Hello,
We recently discovered that Linux SNMP checks return errors throughout the day. This just seems like a brief error as they clear almost immediately.
We are only running this type of check on a few servers, but we have noticed the errors on all of them. One server in particular is alerting around 15 plus times per day per check.
On this particular server, we are running 1 CPU check, 1 MEM check, and 10 DISK checks.
For the CPU check, we are getting UNKNOWN - No answer from host. This is the check command:
$USER1$/check_snmp_load_wizard.pl -H $HOSTADDRESS$ -C <community string> --v2c -w 95 -c 98 -f
For the MEM check, we are getting UNKNOWN - ERROR: netsnmp : No response from remote host "<hostname>". This is the check command:
$USER1$/check_snmp_mem.pl -H $HOSTADDRESS$ -C <community string> -2 -w 90,70 -c 95,75 -f
For the DISK checks, we are getting CRITICAL - ERROR: Description/Type table : No response from remote host "<hostname>". This is the check command:
$USER1$/check_snmp_storage_wizard.pl -H $HOSTADDRESS$ -C <community string> --v2c -m "^/var$" -w 95 -c 98 -f
The particular server is running Red Hat Enterprise Linux v7.9.0 STANDARD
We are in the process of setting up a new QA environment and add the same checks there, and we are getting similar results.
I then made a couple changes
1) Specifically to the check_snmp_load_wizard.pl, I enabled my $TIMEOUT = 30; (formerly using the default of 15;).
2) I added -t 60 to the checks
The results were less frequency of alerts, and all alerts now come in as UNKNOWN - ERROR: General time-out (Alarm signal)
I have also tried combining the disk checks into a single check, thinking the issues is the frequency of the snmp calls to the server. This has produced similar results, less frequency with the same General time-out error. We also lose performance graphs.
Any assistance in resolving this is greatly appreciated. The issue is not the alerts, but the noise within the UI and in the state history, making it difficult for our application owners to be aware of any legitimate issues.
Thanks in advance.
Linux SNMP Checks Returning Intermittent Errors
Re: Linux SNMP Checks Returning Intermittent Errors
Hi @shoreypu,
It sounds like there could be intermittent connection issues for these servers, if the error you're getting in your checks is that the host isn't answering. Rather than adjusting your check interval, if the issue is very intermittent and you're mostly looking to clear up noise, I'd recommend adjusting your error thresholds on the checks. "Max Check Attempts" is the number of times your server will re-attempt the check before notifying you that there is an issue.
I would also advise other diagnostics for these servers, like running a ping on a short timeout and observing how often you get dropped responses, as this could be indicative of network issues unrelated to your monitoring setup.
It sounds like there could be intermittent connection issues for these servers, if the error you're getting in your checks is that the host isn't answering.
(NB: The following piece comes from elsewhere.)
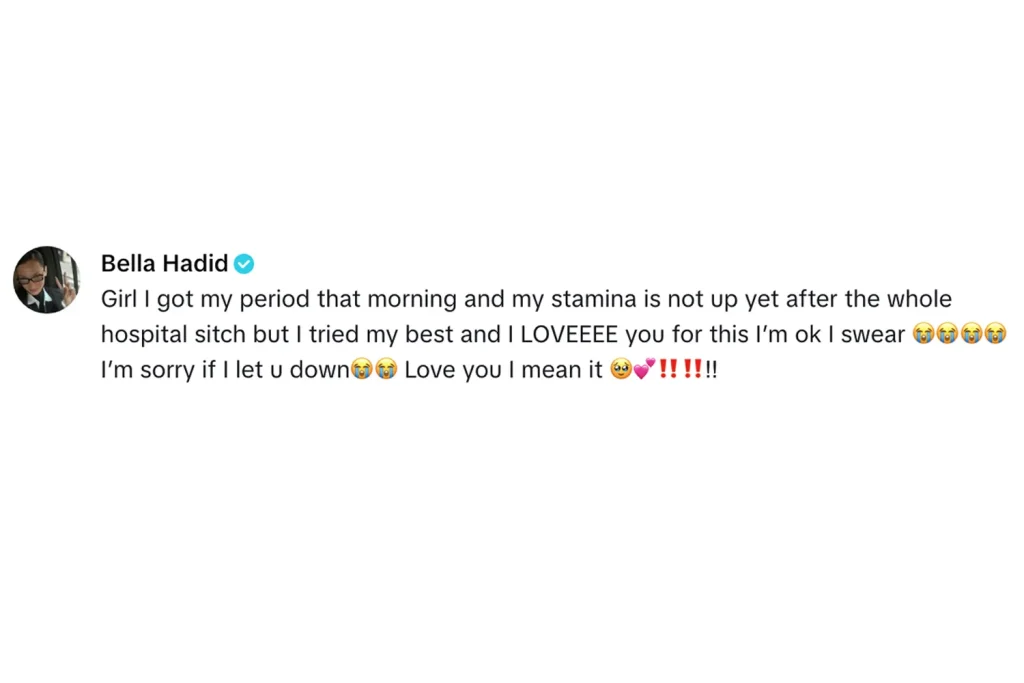The height and width of the screenshot is (683, 1024).
Task: Click the four crying emojis after "swear"
Action: point(959,334)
Rather than adjusting your check interval, if the issue is very intermittent and you're mostly looking to clear up noise, I'd recommend adjusting your error thresholds on the checks. "Max Check Attempts" is the number of times your server will re-attempt the check before notifying you that there is an issue.
I would also advise other diagnostics for these servers, like running a ping on a short timeout and observing how often you get dropped responses, as this could be indicative of network issues unrelated to your monitoring setup.
Re: Linux SNMP Checks Returning Intermittent Errors
Thanks. I've been trying to replicate this. No issues with ping and no issues running snmp checks or snmpwalks from command line. I'm wondering if I'm having an intermittent routing issue, since our system has multiple interfaces. The errors seem brief and random. Please keep any thoughts coming.
Re: Linux SNMP Checks Returning Intermittent Errors
Increase Timeout and Retries:
You've already increased the timeout to 30 seconds and added 60 to the checkssurvival race. However, some plugins may have a maximum timeout limit. For instance, certain Nagios plugins have a hardcoded timeout limit of 60 seconds. You can try increasing the timeout further if the plugin allows it:
Investigate any potential network issues, such as high latency or packet loss, that could be affecting SNMP communication.
Review Plugin Documentation:
Consult the documentation for the specific Nagios plugins you're using to ensure correct usage and configuration options.
You've already increased the timeout to 30 seconds and added 60 to the checkssurvival race. However, some plugins may have a maximum timeout limit. For instance, certain Nagios plugins have a hardcoded timeout limit of 60 seconds. You can try increasing the timeout further if the plugin allows it:
Investigate any potential network issues, such as high latency or packet loss, that could be affecting SNMP communication.
Review Plugin Documentation:
Consult the documentation for the specific Nagios plugins you're using to ensure correct usage and configuration options.